SETIAP disertasi keren. Termasuk disertasi Kamarudin Zaelani yang kemarin (Kamis, 12-1-2023) dipertahankan dalam ujian terbuka pada Program Pascasarjana UIN Mataram.
Disertasi ini membahas nilai-nilai pendidikan Islam dalam teks Menak Sarehas dari Raden Ngabehi Yosodipuro I, kakek dari pujangga Jawa kenamaan, Ronggowarsito.
Di antara yang menarik adalah pendekatannya, yang diklaim sebagai hermeneutika pembebasan (gabungan antara hermeneutika subjektif dan objektif). Hermeneutika sendiri adalah disiplin, qaidah, dan seni memahami teks.
Jika sebuah teks dipahami sebagaimana maksud pengarang teks maka itu hermeneutika objektif. Jika menekankan pada determinasi konteks di balik teks dan kepentingan pembacaan teks oleh reader, itulah hermeneutika subjektif.
Istilah hermeneutika pembebasan sendiri, saya kira, diambil dari gaya berpikir terhadap kitab suci sebagaimana ditunjukkan oleh sarjana Muslim seperti Farid Essack dan Hassan Hanafi dalam tradisi pemikiran Islam.

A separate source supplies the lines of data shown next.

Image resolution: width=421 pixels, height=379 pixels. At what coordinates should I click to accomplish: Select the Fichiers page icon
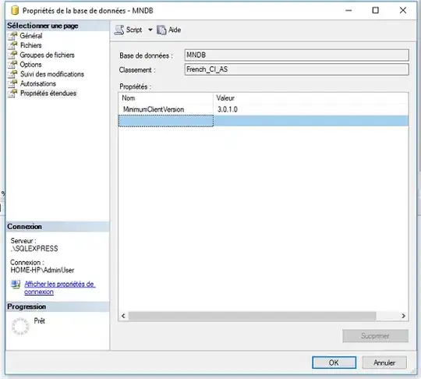click(12, 45)
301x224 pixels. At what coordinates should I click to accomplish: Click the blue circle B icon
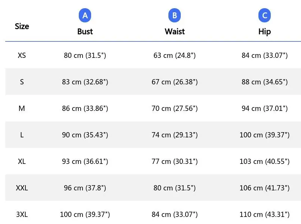click(175, 15)
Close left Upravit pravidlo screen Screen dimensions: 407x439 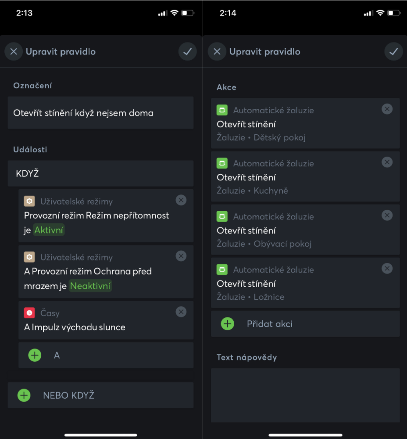tap(14, 52)
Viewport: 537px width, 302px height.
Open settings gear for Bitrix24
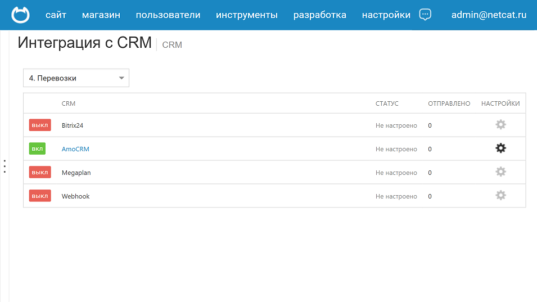pos(500,125)
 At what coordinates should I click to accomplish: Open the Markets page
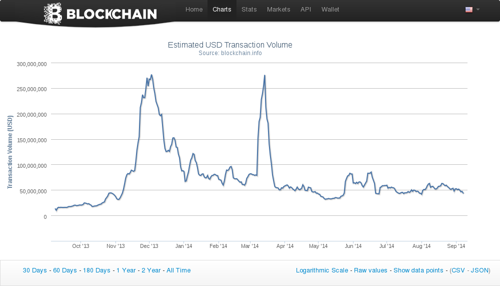279,10
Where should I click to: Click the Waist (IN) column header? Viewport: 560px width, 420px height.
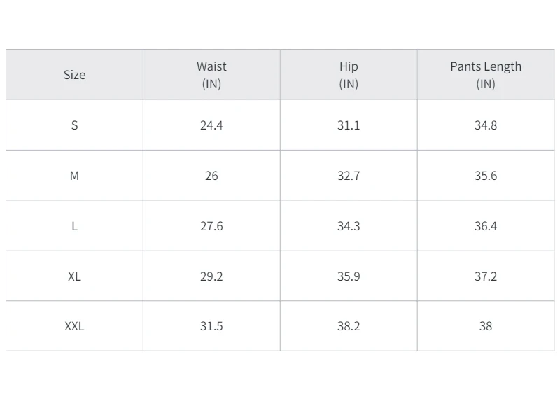point(211,75)
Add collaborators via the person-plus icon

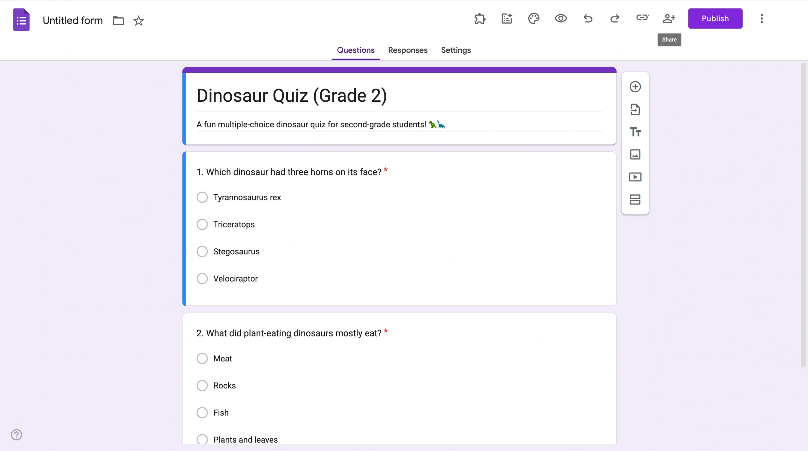point(669,19)
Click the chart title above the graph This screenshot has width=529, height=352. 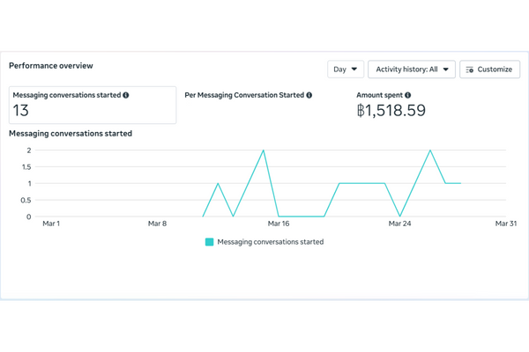pos(70,134)
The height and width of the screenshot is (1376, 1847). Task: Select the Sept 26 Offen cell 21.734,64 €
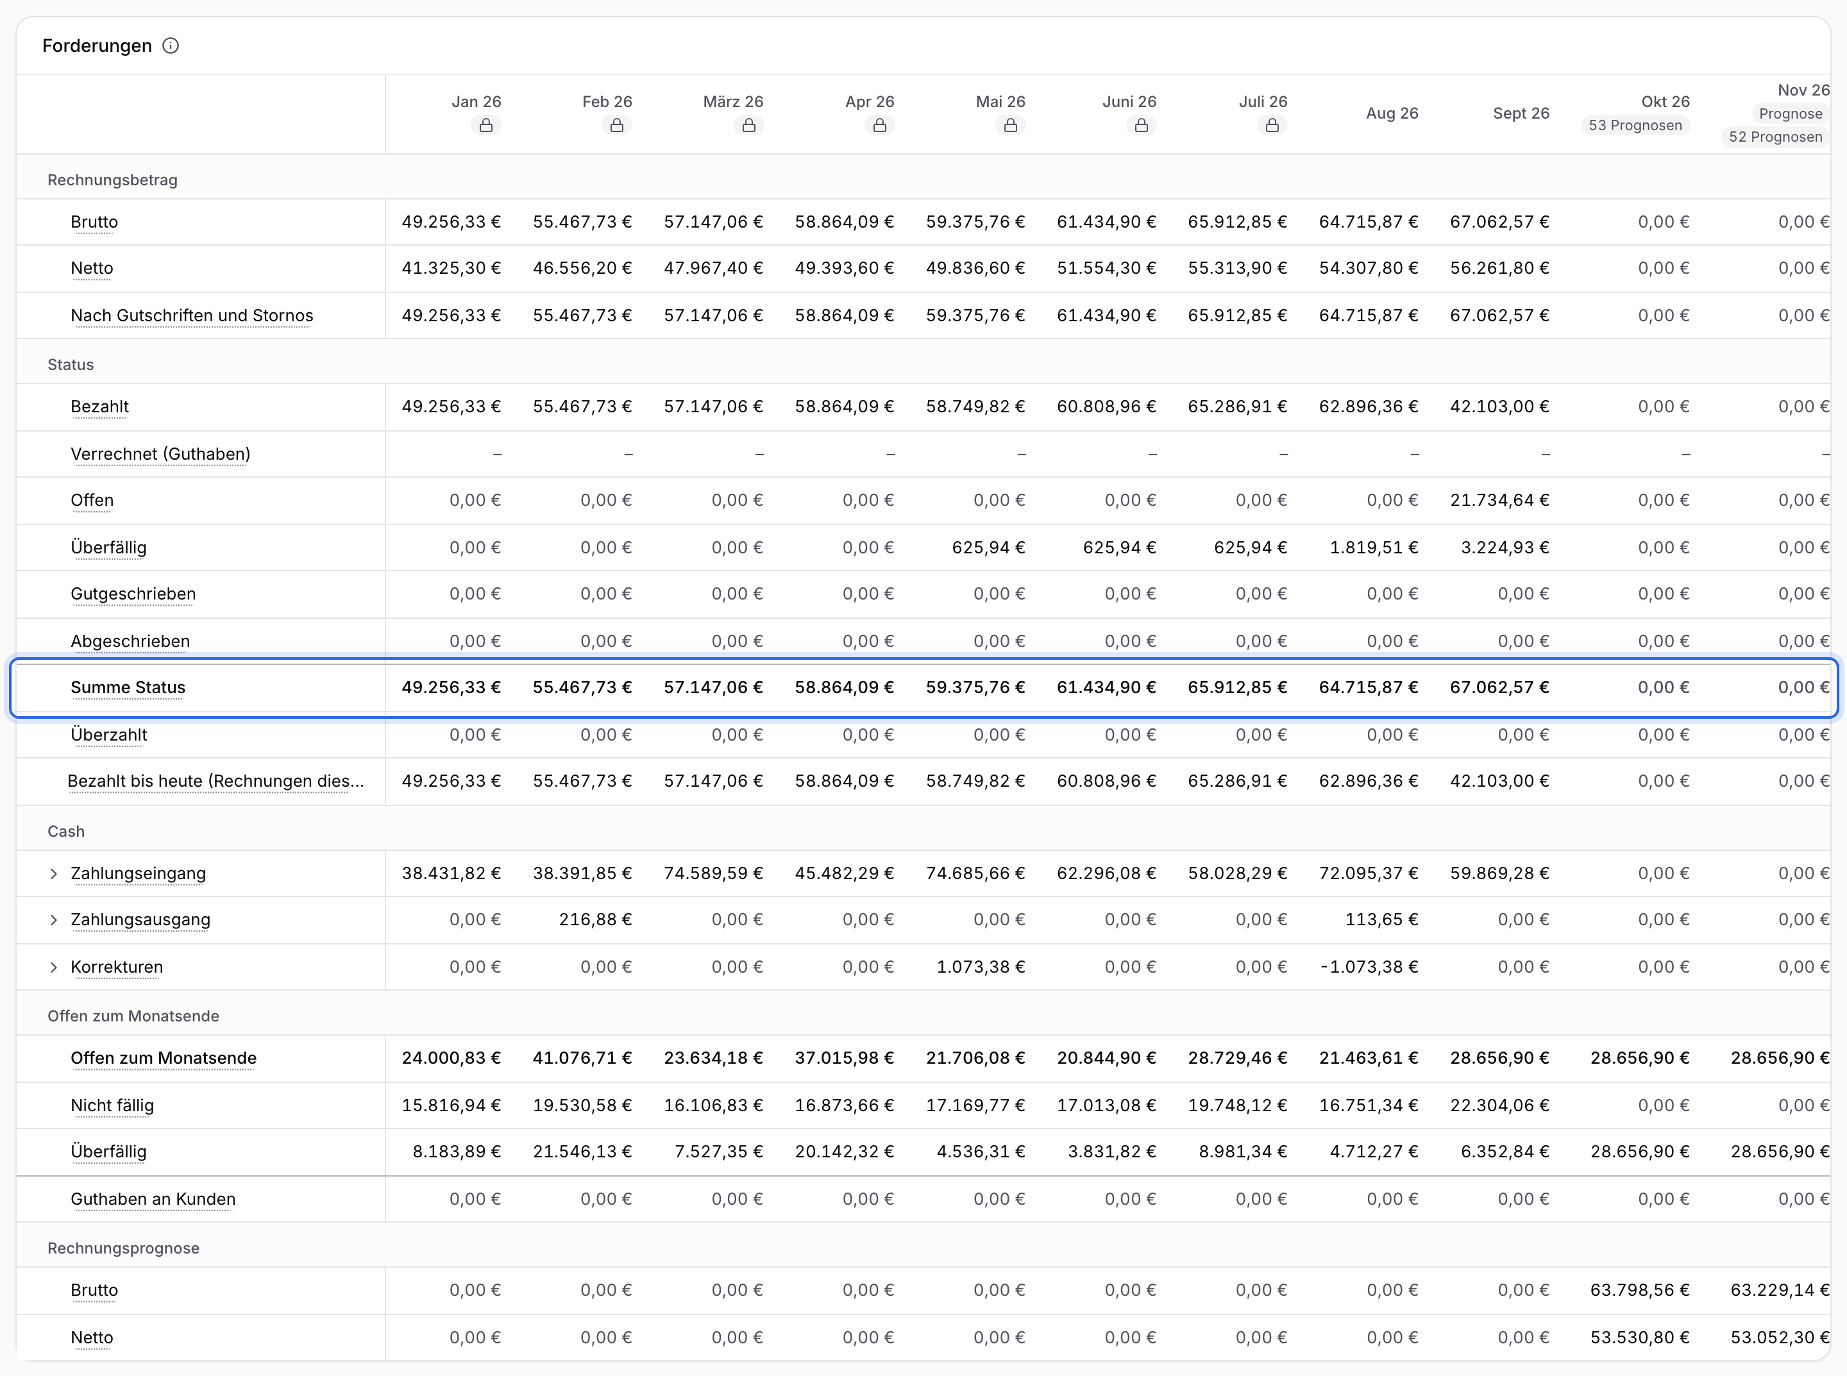click(x=1499, y=501)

Gaya berpikir ini melihat al-Qur’an korpus terbuka. Dengan ini kepentingan “nilai” perjuangan (kelas) bisa diadaptasi dan dimungkinkan. Para penganut cara berpikir ini, meyakini di situlah elan vital(esensi) revelasi (pewahyuan), yakni pembebasan.
Arti lain pembebasan dalam frase ‘hermeneutika pembebasan’ itu bisa juga pelucutan belenggu teks dari ideologi pengarang. Pembaca lah yang punya kuasa atas teks dengan memberinya makna dan konteks. Maka terjadilah kontekstualisasi teks. Meski begitu, hal ini pun bentuk pembebanan pada teks baru.
Baca Juga: Mengaji Fitua Dalam Teks Dan Konteks (1)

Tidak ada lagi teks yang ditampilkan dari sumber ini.